(Task prompt) Output as a JSON list of strings, one string per line with blank lines left out, only the part that opens with the line containing "Where should I click to: Go back" and closes with the line containing "pos(56,890)", both of those lines included.

(Entries)
★ ★ ★

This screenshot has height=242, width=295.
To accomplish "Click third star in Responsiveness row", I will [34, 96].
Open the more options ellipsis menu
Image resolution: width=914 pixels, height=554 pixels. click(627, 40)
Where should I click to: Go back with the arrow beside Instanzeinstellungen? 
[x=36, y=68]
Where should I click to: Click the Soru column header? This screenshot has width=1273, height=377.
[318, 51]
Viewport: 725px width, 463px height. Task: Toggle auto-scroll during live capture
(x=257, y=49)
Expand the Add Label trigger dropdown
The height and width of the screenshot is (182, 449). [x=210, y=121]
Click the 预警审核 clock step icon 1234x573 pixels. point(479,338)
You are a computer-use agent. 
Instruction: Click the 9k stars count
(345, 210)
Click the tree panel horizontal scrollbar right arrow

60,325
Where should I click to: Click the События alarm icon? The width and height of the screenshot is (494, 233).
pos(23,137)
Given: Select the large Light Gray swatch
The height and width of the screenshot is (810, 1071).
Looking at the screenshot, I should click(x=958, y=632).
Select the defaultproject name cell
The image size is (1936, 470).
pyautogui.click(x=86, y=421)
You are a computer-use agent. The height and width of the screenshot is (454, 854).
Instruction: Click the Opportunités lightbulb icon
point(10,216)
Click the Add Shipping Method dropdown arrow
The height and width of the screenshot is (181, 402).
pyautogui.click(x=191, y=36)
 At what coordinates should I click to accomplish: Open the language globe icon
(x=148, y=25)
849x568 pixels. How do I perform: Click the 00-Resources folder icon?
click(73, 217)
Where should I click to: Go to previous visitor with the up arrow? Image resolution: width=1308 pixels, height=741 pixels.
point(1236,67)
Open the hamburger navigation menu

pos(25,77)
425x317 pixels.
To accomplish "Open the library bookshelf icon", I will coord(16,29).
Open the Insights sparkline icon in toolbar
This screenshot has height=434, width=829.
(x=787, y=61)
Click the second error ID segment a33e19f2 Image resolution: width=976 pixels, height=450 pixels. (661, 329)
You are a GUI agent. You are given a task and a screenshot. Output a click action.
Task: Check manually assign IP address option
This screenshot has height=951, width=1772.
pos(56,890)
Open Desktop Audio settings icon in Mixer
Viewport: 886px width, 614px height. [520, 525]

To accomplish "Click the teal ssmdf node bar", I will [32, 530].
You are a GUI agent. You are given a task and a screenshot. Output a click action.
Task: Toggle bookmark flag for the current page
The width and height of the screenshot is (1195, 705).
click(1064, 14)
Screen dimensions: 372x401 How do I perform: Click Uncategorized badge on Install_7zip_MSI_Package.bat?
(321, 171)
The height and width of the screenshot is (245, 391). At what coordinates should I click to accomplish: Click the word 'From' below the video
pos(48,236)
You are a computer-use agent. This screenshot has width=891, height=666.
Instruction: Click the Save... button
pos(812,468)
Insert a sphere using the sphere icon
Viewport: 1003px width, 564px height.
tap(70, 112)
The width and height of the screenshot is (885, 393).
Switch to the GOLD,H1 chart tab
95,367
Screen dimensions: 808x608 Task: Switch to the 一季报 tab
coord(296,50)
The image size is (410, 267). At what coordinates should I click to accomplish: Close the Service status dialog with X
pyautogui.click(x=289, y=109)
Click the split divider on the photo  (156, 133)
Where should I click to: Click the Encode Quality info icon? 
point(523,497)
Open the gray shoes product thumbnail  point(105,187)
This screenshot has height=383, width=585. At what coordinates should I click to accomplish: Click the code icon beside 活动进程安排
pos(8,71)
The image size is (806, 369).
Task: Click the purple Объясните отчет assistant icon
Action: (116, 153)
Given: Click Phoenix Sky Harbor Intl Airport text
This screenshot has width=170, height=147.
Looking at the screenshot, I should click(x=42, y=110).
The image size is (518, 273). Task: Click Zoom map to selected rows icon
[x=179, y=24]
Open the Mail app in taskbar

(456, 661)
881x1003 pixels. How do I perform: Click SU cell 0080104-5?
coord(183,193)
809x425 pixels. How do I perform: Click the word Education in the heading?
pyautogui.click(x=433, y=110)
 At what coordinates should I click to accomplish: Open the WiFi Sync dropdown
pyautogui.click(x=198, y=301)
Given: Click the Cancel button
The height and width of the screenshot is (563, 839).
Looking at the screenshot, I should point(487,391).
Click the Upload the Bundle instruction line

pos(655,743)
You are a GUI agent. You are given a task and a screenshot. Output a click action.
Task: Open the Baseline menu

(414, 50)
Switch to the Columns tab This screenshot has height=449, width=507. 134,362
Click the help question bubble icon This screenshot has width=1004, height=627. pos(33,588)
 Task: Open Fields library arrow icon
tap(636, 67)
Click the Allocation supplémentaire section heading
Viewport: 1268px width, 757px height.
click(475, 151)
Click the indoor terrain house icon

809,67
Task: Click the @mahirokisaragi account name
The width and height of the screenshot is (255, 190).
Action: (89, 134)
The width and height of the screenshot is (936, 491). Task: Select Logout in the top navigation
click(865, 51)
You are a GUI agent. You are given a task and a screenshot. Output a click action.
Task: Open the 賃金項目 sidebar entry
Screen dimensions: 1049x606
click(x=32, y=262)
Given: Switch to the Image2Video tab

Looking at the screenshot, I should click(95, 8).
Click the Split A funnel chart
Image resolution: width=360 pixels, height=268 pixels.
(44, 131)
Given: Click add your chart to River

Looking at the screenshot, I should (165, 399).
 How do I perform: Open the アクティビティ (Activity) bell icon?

★ ★ ★

(Expected answer)
[
  "Where should I click to: Go back with the arrow beside Instanzeinstellungen? ",
  "[x=36, y=68]",
  "Where should I click to: Click the Soru column header? This screenshot has width=1273, height=377.",
  "[318, 51]",
  "Viewport: 725px width, 463px height. Task: Toggle auto-scroll during live capture",
  "(x=257, y=49)",
  "Expand the Add Label trigger dropdown",
  "The height and width of the screenshot is (182, 449). [x=210, y=121]",
  "Click the 预警审核 clock step icon 1234x573 pixels. point(479,338)",
  "You are a computer-use agent. ",
  "Instruction: Click the 9k stars count",
  "(345, 210)",
  "Click the tree panel horizontal scrollbar right arrow",
  "60,325",
  "Where should I click to: Click the События alarm icon? The width and height of the screenshot is (494, 233).",
  "pos(23,137)",
  "Given: Select the large Light Gray swatch",
  "The height and width of the screenshot is (810, 1071).",
  "Looking at the screenshot, I should click(x=958, y=632).",
  "Select the defaultproject name cell",
  "The image size is (1936, 470).",
  "pyautogui.click(x=86, y=421)",
  "You are a computer-use agent. The height and width of the screenshot is (454, 854).",
  "Instruction: Click the Opportunités lightbulb icon",
  "point(10,216)",
  "Click the Add Shipping Method dropdown arrow",
  "The height and width of the screenshot is (181, 402).",
  "pyautogui.click(x=191, y=36)",
  " At what coordinates should I click to accomplish: Open the language globe icon",
  "(x=148, y=25)",
  "849x568 pixels. How do I perform: Click the 00-Resources folder icon?",
  "click(73, 217)",
  "Where should I click to: Go to previous visitor with the up arrow? Image resolution: width=1308 pixels, height=741 pixels.",
  "point(1236,67)",
  "Open the hamburger navigation menu",
  "pos(25,77)",
  "425x317 pixels.",
  "To accomplish \"Open the library bookshelf icon\", I will coord(16,29).",
  "Open the Insights sparkline icon in toolbar",
  "This screenshot has height=434, width=829.",
  "(x=787, y=61)",
  "Click the second error ID segment a33e19f2 Image resolution: width=976 pixels, height=450 pixels. (661, 329)",
  "You are a GUI agent. You are given a task and a screenshot. Output a click action.",
  "Task: Check manually assign IP address option",
  "This screenshot has height=951, width=1772.",
  "pos(56,890)"
]